\documentclass[a4paper]{article}
%\VignetteIndexEntry{Introduction to Hopfield Networks}
%\VignettePackage{hann}
\usepackage{ape,url}
\author{Emmanuel Paradis}
\title{Introduction to Hopfield Networks With the Package `\pkg{hann}'}

\begin{document}
\DefineVerbatimEnvironment{Sinput}{Verbatim}{formatcom=\color{darkblue}}
\DefineVerbatimEnvironment{Soutput}{Verbatim}{formatcom=\color{black}\vspace{-1.5em}}

\maketitle
\tableofcontents\vspace*{1pc}\hrule

<<echo=false,quiet=true>>=
options(width = 80, prompt = "> ")
@

\vspace{1cm}

\section{Hopfield Networks}
The Hopfield network \cite{Hopfield1982} is a type of neural network with $N$ (input) neurons which are either in state $-$1 or in state +1. These states are determined in order to minimize its global energy level with respect to a list of $K$ ``patterns'' each of length $N$.

In practice, the Hopfield network is coupled with other layers neurons which are themselves connected to $C$ classification (or output) neurons whose signals identify the patterns. The different layers are connected through matrices of weights. There are as many layers than there are weight matrices.\footnote{See \url{https://www.cs.toronto.edu/~lczhang/360/lec/w02/terms.html} for a very nice introduction to artificial neural networks.}

The $K$ patterns are used to train the network, both to minimize the energy level of the Hopfield network and to find the parameter values that minimize the loss function (the discrepancy between the observed output signals and their expectations under the known classes of the patterns).

Hopfield networks can ``memorize'' a large number of patterns. Giving $N$ input neurons, there are $2^N$ possible patterns, for example for $N=$ 30, 60, and 100:

<<>>=
N <- c(30, 60, 100)
2^N
@ 
Several studies tried to find if a Hopfield network can memorize as many patterns as these numbers, e.g., \cite{Demircigil2017, Kanter1987}. Krotov and Hopfield \cite{Krotov2016} proposed the following formula for the maximum number of these patterns ($M$):

\begin{displaymath}
M=\frac{1}{2(2n-3)!!}\times\frac{N^{n-1}}{\ln N},
\end{displaymath}
where $n$ is a parameter of the energy function.
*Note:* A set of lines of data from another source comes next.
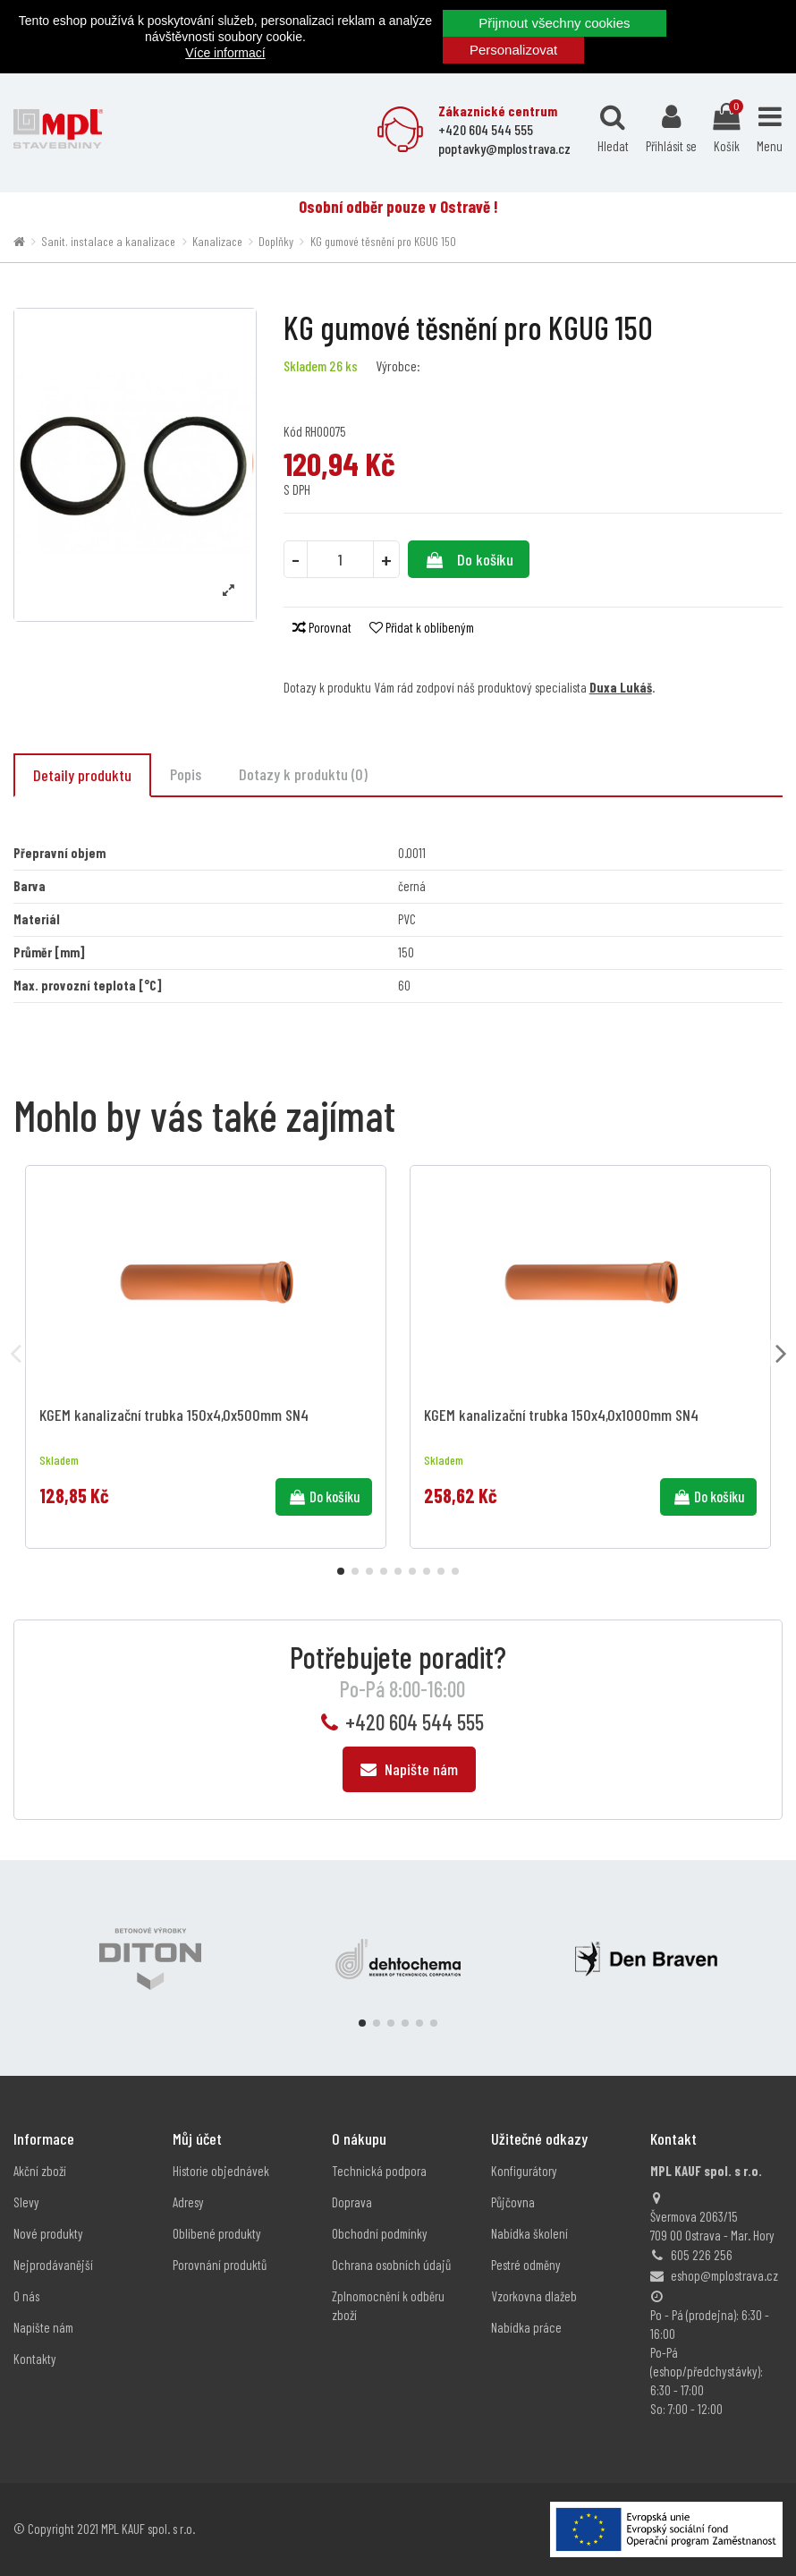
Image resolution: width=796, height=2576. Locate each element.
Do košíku (468, 559)
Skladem (305, 365)
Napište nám (409, 1769)
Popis (185, 774)
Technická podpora (379, 2171)
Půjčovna (513, 2202)
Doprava (352, 2202)
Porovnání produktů (220, 2265)
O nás (26, 2296)
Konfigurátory (524, 2171)
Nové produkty (48, 2233)
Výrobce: (398, 365)
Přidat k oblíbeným (421, 627)
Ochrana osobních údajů (391, 2265)
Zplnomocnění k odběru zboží (388, 2305)
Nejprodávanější (53, 2265)
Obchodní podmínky (380, 2233)
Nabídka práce (526, 2327)
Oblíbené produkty (217, 2233)
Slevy (26, 2202)
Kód (293, 431)
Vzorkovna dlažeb (534, 2296)
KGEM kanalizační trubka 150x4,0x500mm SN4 (174, 1414)
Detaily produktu (82, 775)
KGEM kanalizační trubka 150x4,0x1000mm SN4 (561, 1414)
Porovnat (321, 627)
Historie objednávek (221, 2171)
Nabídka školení (529, 2233)
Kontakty (34, 2359)
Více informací (225, 53)
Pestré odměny (526, 2265)
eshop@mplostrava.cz (724, 2275)
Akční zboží (39, 2171)
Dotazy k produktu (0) (303, 774)
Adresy (188, 2202)
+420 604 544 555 (414, 1722)
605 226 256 (701, 2255)
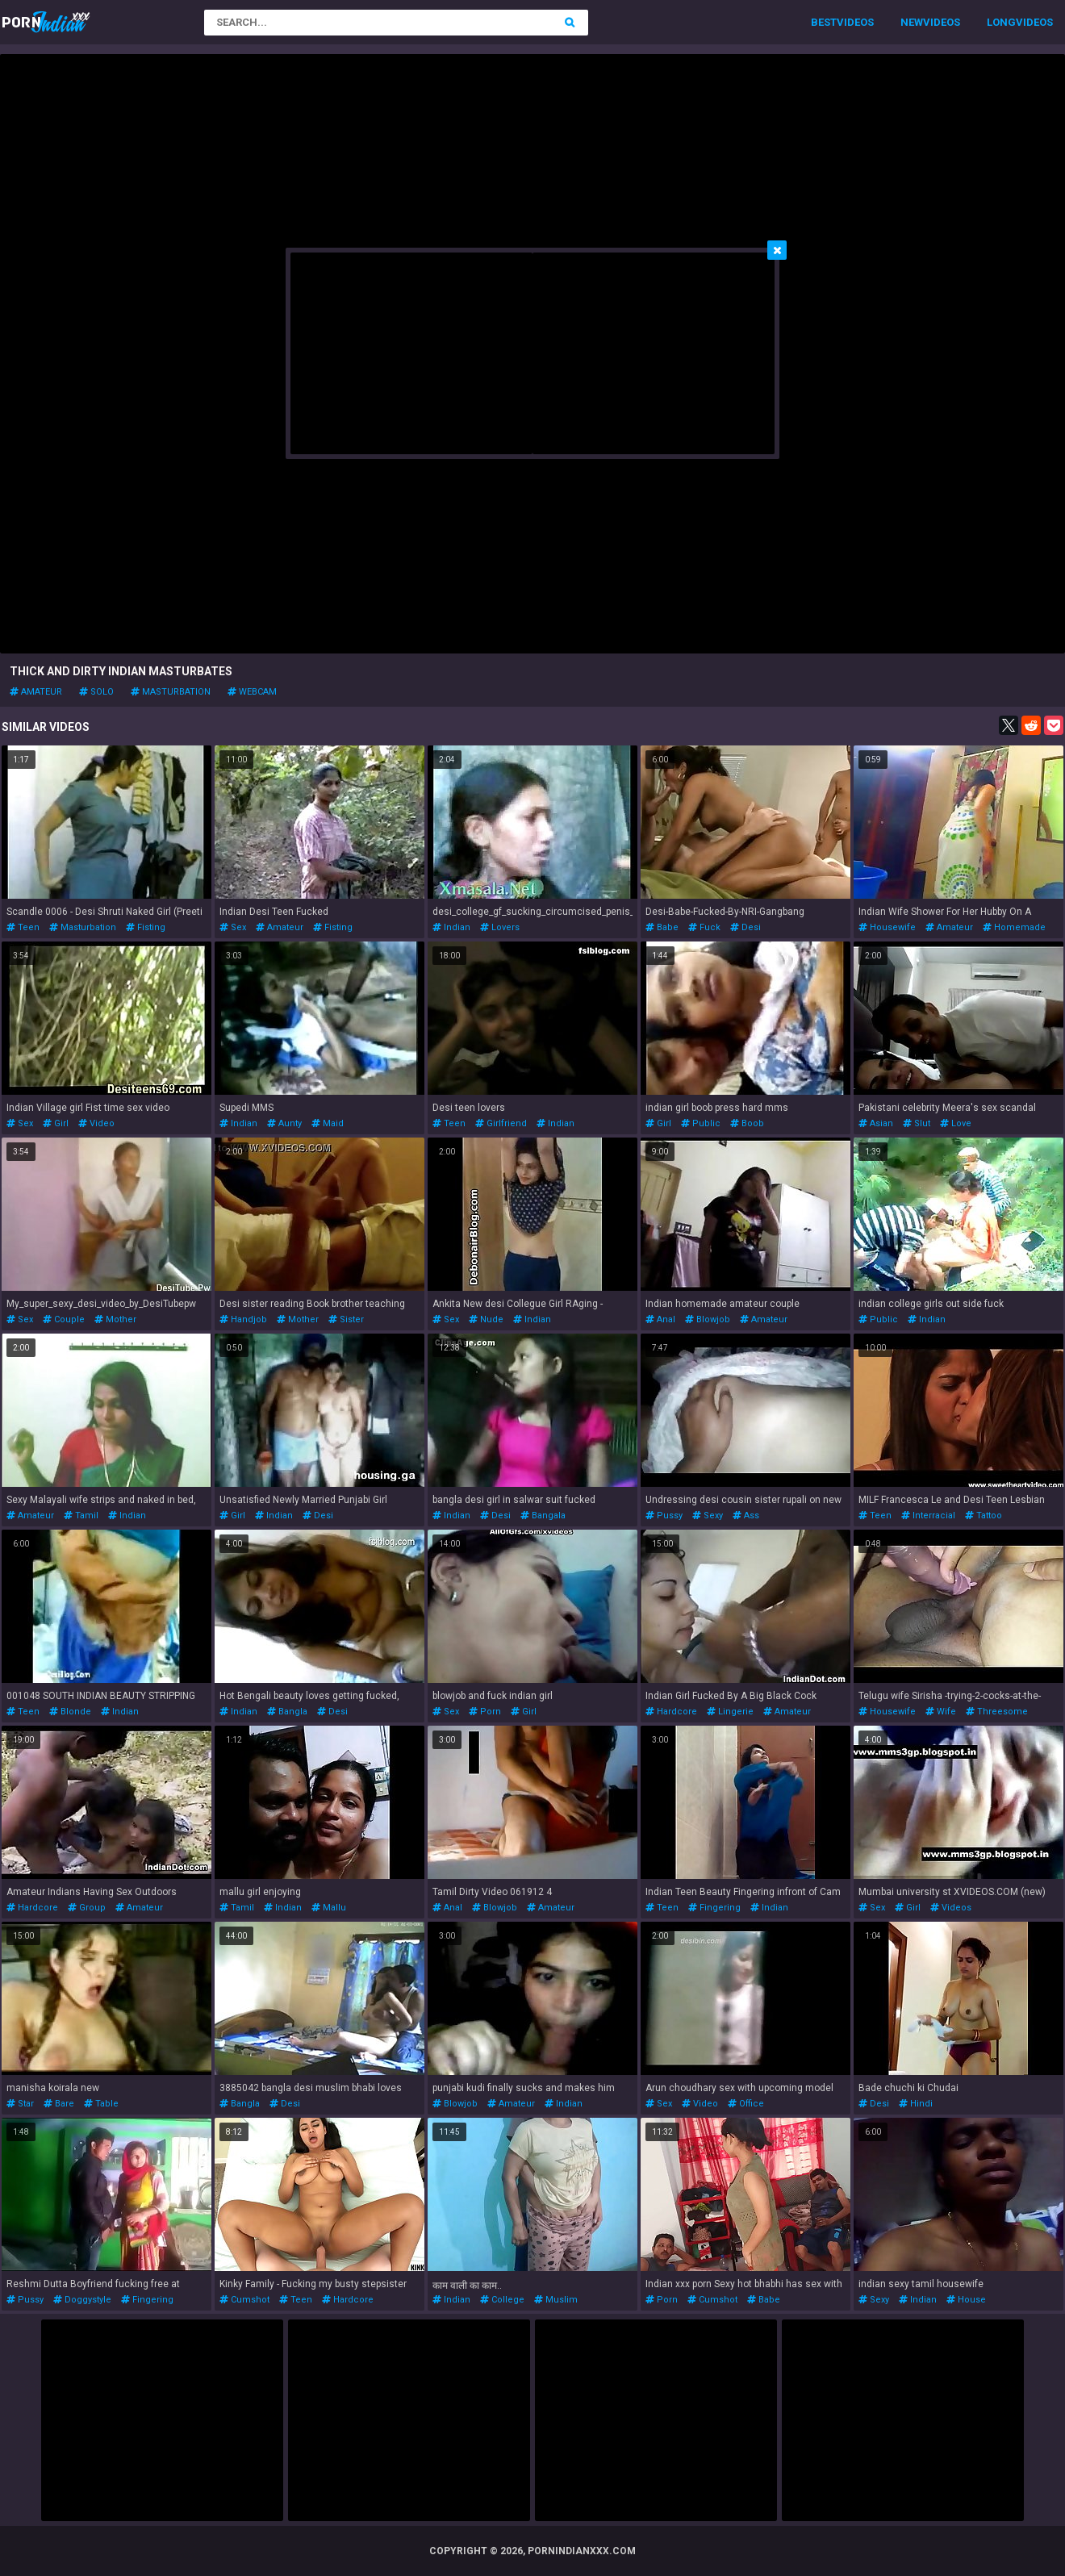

For example for the same values of $N$ above and for $n=$ 2, 10, 20, and 30:

<<>>=
## double factorial (n!!) that we want vectorized to use with
## outer() below
dfact <- function(n) {
    ## seq() is not vectorized on its 2nd arg.
    x <- mapply(seq, from = 1, to = n, by = 2)
    sapply(x, prod)
}

## eq. 6 in Krotov & Hopfield (2016)
funM <- function(N, n)
    N^(n - 1) / (2 * dfact(2 * n - 3) * log(N))

n <- c(2, 10, 20, 30)
o <- outer(N, n, funM)
dimnames(o) <- list(paste("N =", N), paste("n =", n))
o
@

\section{Data Coding}
The patterns must be arranged in a matrix where each row represents a single pattern (so there are $K$ rows). The number of columns of this matrix is the number of input neurons ($N$).

<<>>=
N <- 60L
K <- 2000L

xi <- matrix(1L, K, N)

p <- 0.15 # not smaller than 0.15
probs <- c(p, 1 - p)
v <- c(-1L, 1L)

set.seed(1)
xi1 <- t(replicate(1000, sample(v, N, TRUE, probs)))
xi2 <- t(replicate(1000, sample(v, N, TRUE, rev(probs))))
xi <- rbind(xi1, xi2)

stopifnot(nrow(unique(xi)) == K)
@ 
Before simulating the data, we called \code{set.seed(1)} to repeat consistently the results each time the code of this vignette is executed. If the user wants to simulate other data, just delete the line or give another value to \code{set.seed()}. If a small value is given to \code{p}, it is more likely that the number of unique patterns is less than $K$. It is recommended to use only unique patterns in the subsequent analyses.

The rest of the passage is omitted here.